Bercerita tentang Dinda, tepatnya Nadinda Jasmine Sania. Meskipun masih berumur 17 tahun, tetapi dirinya sudah sadar tentang banyaknya hal yang terjadi di sekitar. Bahkan dapat dikatakan bahwa Dinda didewasakan oleh lingkungannya. Kemudian, lingkungan tersebut yang memberikan pelajaran baru yang tentunya berharga dan mewariskan pola pikir yang dimilikinya hingga kini.
Sepanjang menjalani hidupnya, Dinda selalu bertumpuan pada teman-temannya. Mulai dari persoalan yang ada pada diri sendiri, pertemanan, hubungan dengan kekasih, bahkan masalah keluarga. Selain menjalani hidup sebagai orang yang sangat pemikir sekaligus perasa, Dinda juga secara tidak langsung ikut terbebani dengan apa yang setiap temannya alami.
Mungkin awalnya menjadi teman yang baik itu adalah sebuah kewajiban. Namun, bagaimana jika kebaikan yang telah diberikan Dinda tidak berbalik kepadanya? Apa yang akan dirasakan Dinda ketika ia membutuhkan seseorang untuk berbagi cerita, tetapi ternyata satu orang pun tidak ada untuknya?
Dinda kerap kali berpikir, apakah banyaknya teman ini memberikan keuntungan yang signifikan pada dirinya sendiri? Lagipula selama ini ia merasa hanya menjadi satu-satunya pihak yang bekerja banyak untuk temannya dan telah berusaha selalu ada dan membantu dalam kondisi apapun.

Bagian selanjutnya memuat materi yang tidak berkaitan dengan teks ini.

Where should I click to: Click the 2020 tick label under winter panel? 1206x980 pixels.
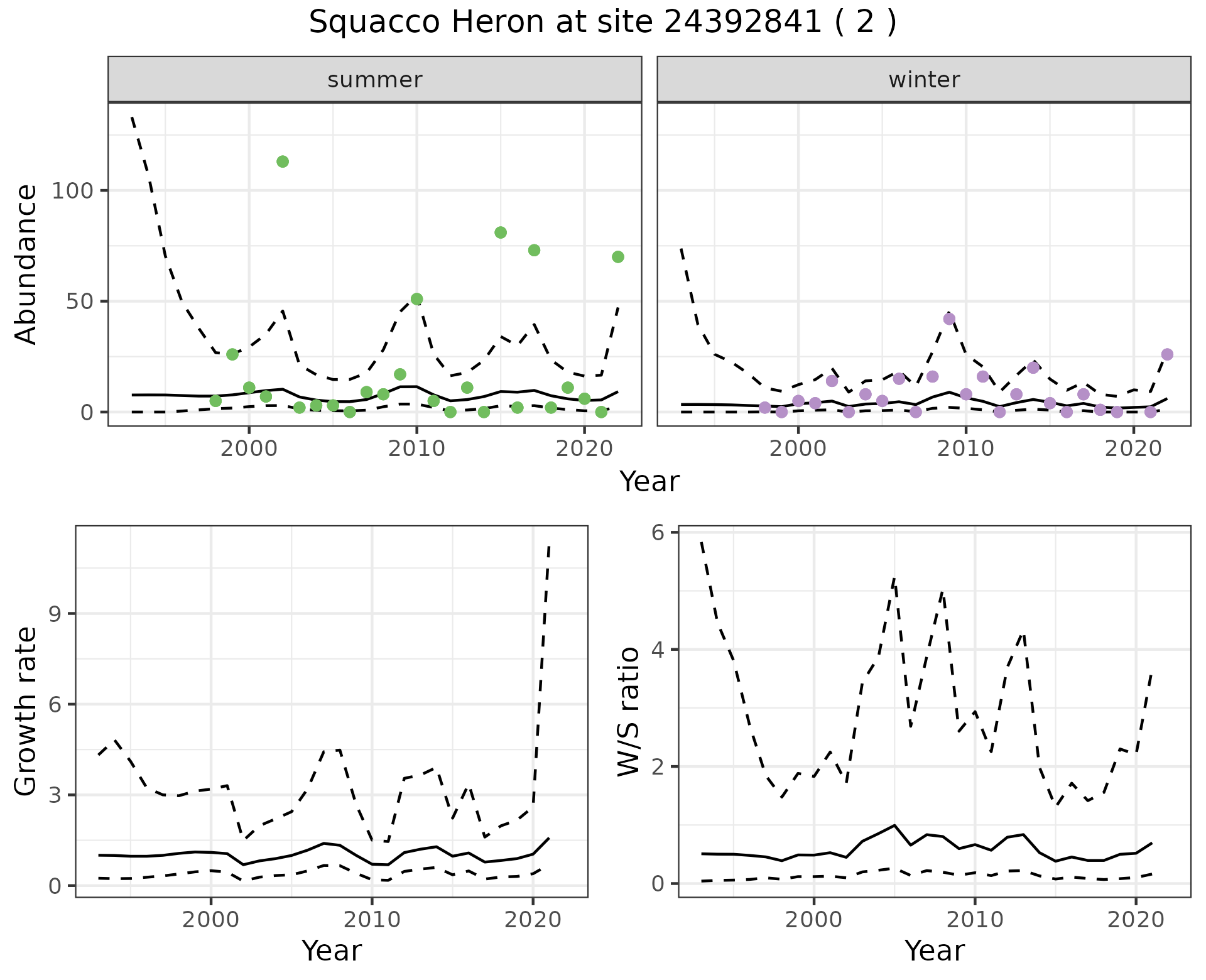(1134, 449)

Pergejolakan hidup yang terjadi membuat Dinda terus kali membatin tentang eksistensinya di dunia. Berkat hal tersebut, kondisi psikis Dinda juga sering kali terganggu sehingga menyebabkan dirinya rutin mendapatkan perasaan-perasaan sedih yang berujung pada perenungan dalam kesediriannya. Ini semua karena Dinda justru memilih untuk memendam semua pikiran dan perasaannya dibanding membagikan keduanya kepada orang lain.
Hidup Dinda pernuh cerita; tawa, cinta, dan air mata. Kira-kira, bagaimana perempuan muda ini melewati hari-hari di dalam hidupnya? Lalu, apakah ia akan bertahan? Jika tidak, apakah alasan yang mendasari keputusannya?